Math computing time statistics for ARM7TDMI and MSP430

Hello,

for an estimation of required computing time I would like to roughly
know the time that current controllers need for math operations
(addition/subtraction, multiplication, division, and also logarithm) in
single and/or double precision floating point format (assuming common
compilers).

The MCUs in question are ARM7TDMI of NXP/Atmel flavour (LPC2000 or
SAM7), and Texas MSP430.

Can anyone provide a link to some statistics?

Thanks,
Tilmann

-- 
http://www.autometer.de - Elektronik nach Ma&#4294967295;.

Reply by Jim Granville ●November 17, 20062006-11-17

Tilmann Reh wrote:
> Hello,
> 
> for an estimation of required computing time I would like to roughly
> know the time that current controllers need for math operations
> (addition/subtraction, multiplication, division, and also logarithm) in
> single and/or double precision floating point format (assuming common
> compilers).
> 
> The MCUs in question are ARM7TDMI of NXP/Atmel flavour (LPC2000 or
> SAM7), and Texas MSP430.
> 
> Can anyone provide a link to some statistics?

Might be hard to find...

Look at http://www.eembc.org/; recently Philips/NXP made some
noise about their core being 37 percent to 51 better than other
ARM7 cores, because of their wider memory paths.

Generally, the ASM opcodes will give some indication. Some
uC lack division, others have it in HW, and that will make a huge
difference to that corner of the benchmark.

eg recently we needed extended scaling, and we found the
Zilog ZNEO has 64/32=32 divide, and 32*32=64 multiply.
To access that, we had to use in-line ASM, but once we did
that, the result was maybe 1000x faster than a libary call to
shift/subtract SW division in a uC without divide opcodes.

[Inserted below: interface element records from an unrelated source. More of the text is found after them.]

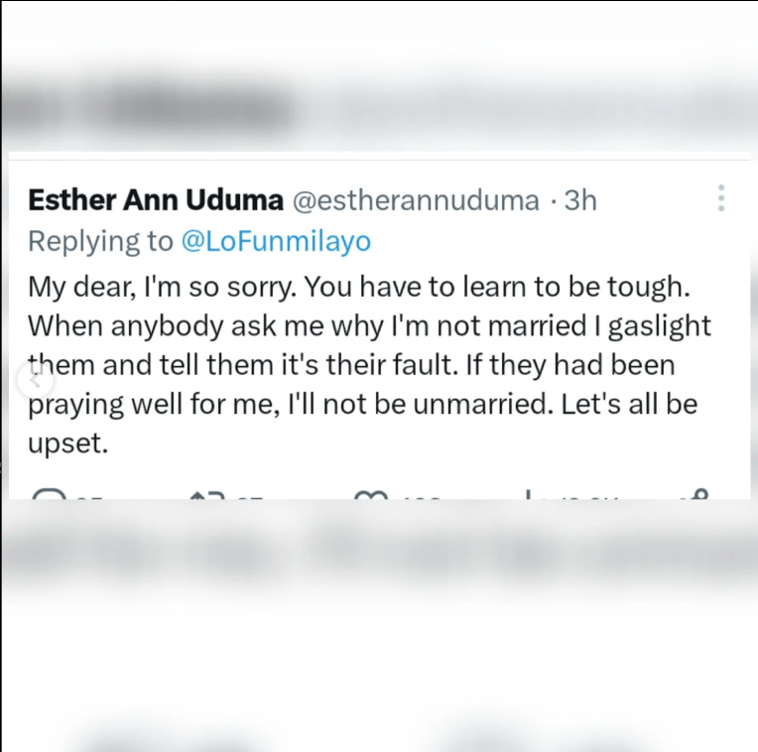This screenshot has width=758, height=752.
Task: Click the blurred content below the tweet
Action: click(x=379, y=551)
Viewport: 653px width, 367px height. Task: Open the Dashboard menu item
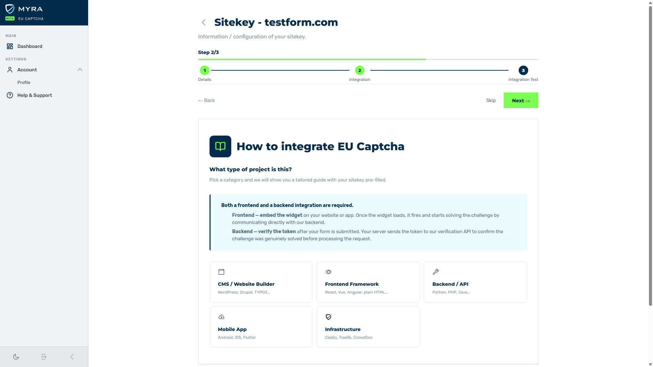(30, 46)
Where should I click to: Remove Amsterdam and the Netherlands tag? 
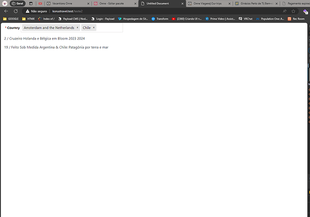(77, 28)
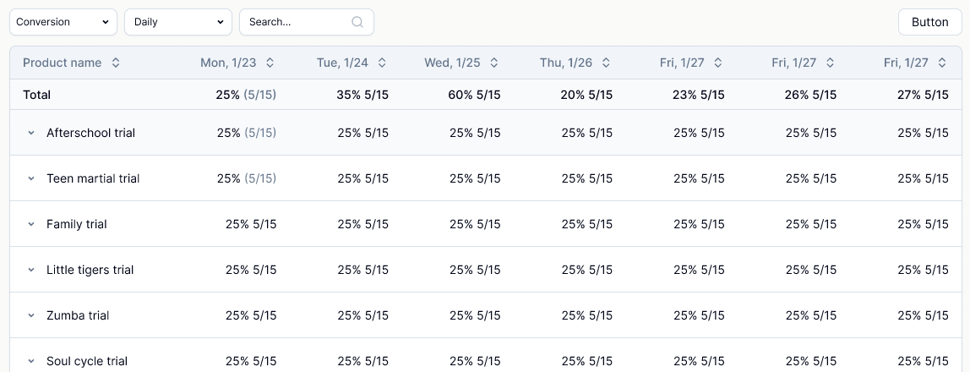Open the Conversion dropdown
Viewport: 970px width, 372px height.
coord(63,22)
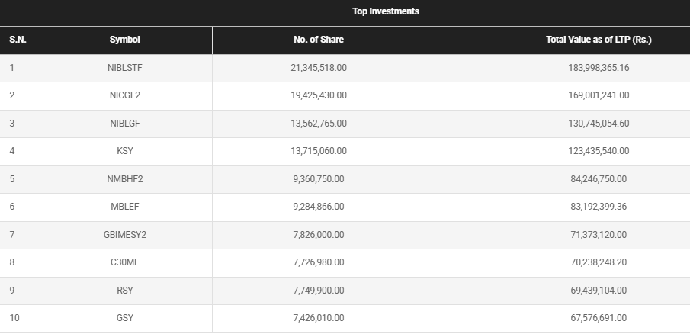Select the MBLEF symbol

click(125, 207)
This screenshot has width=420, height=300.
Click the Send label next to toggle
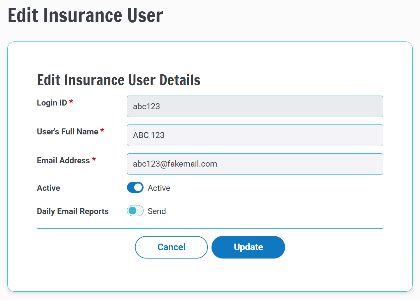click(156, 211)
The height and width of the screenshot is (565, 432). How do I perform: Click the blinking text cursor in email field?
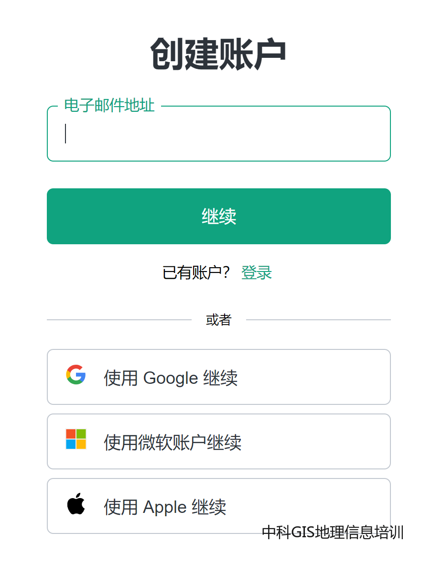65,134
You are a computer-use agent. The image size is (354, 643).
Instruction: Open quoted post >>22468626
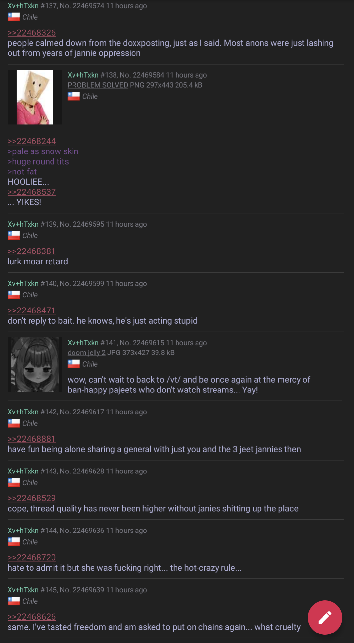[x=32, y=617]
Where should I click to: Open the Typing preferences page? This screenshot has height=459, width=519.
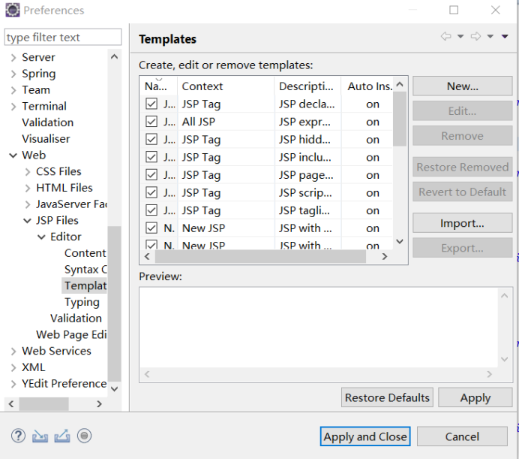[82, 302]
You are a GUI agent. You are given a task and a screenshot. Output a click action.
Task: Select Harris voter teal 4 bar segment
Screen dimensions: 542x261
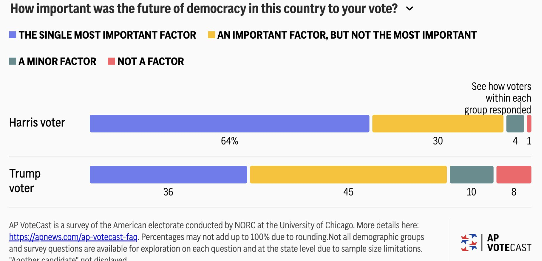515,124
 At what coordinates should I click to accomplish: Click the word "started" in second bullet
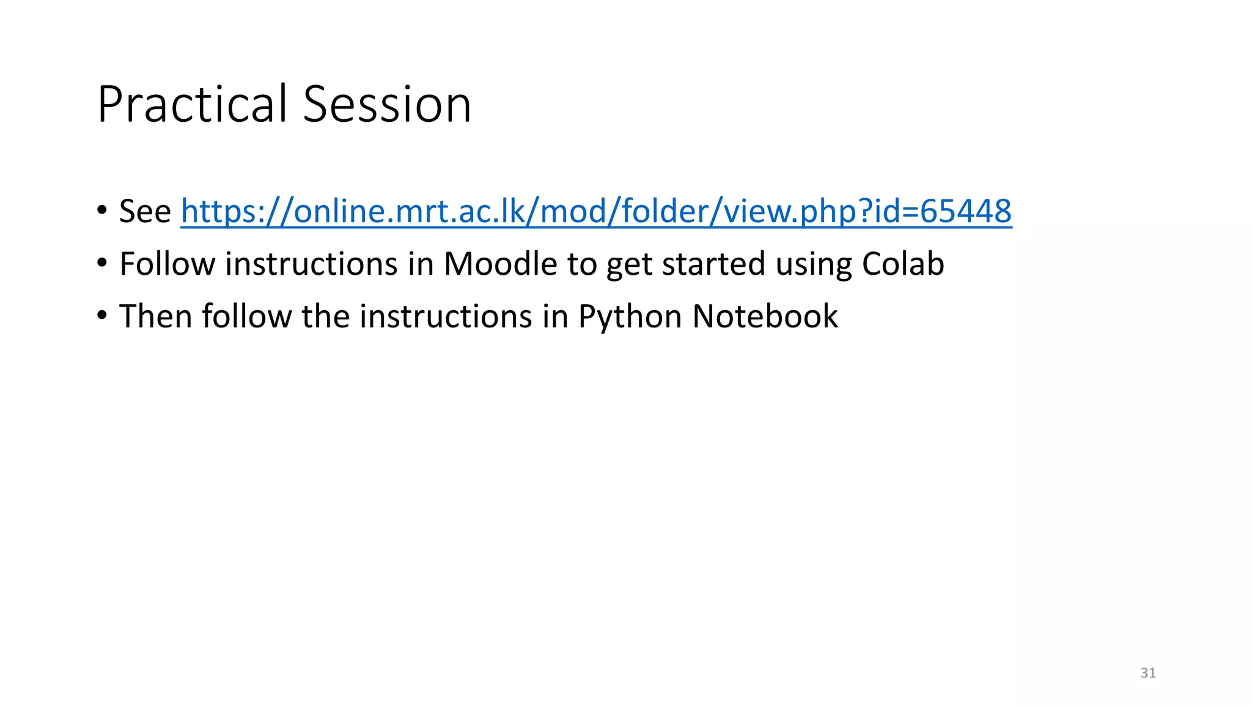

Also likely to be well-maths-resourced are DSP uC like the TMS320F2802

-jg

Reply by Stef ●November 17, 20062006-11-17

In comp.arch.embedded,
Jim Granville <no.spam@designtools.maps.co.nz> wrote:
> eg recently we needed extended scaling, and we found the
> Zilog ZNEO has 64/32=32 divide, and 32*32=64 multiply.
> To access that, we had to use in-line ASM, but once we did
> that, the result was maybe 1000x faster than a libary call to
> shift/subtract SW division in a uC without divide opcodes.

I've encountered something simular on an arm7tdmi. We needed the
32*32=64 multiply, but could not find a way to let the compiler
emit the smlal (IIRC) instruction. So we also ended up doing
this in asm. Has anybody found a way to let the compiler do this
(ADS or GCC)?

-- 
Stef    (remove caps, dashes and .invalid from e-mail address to reply by mail)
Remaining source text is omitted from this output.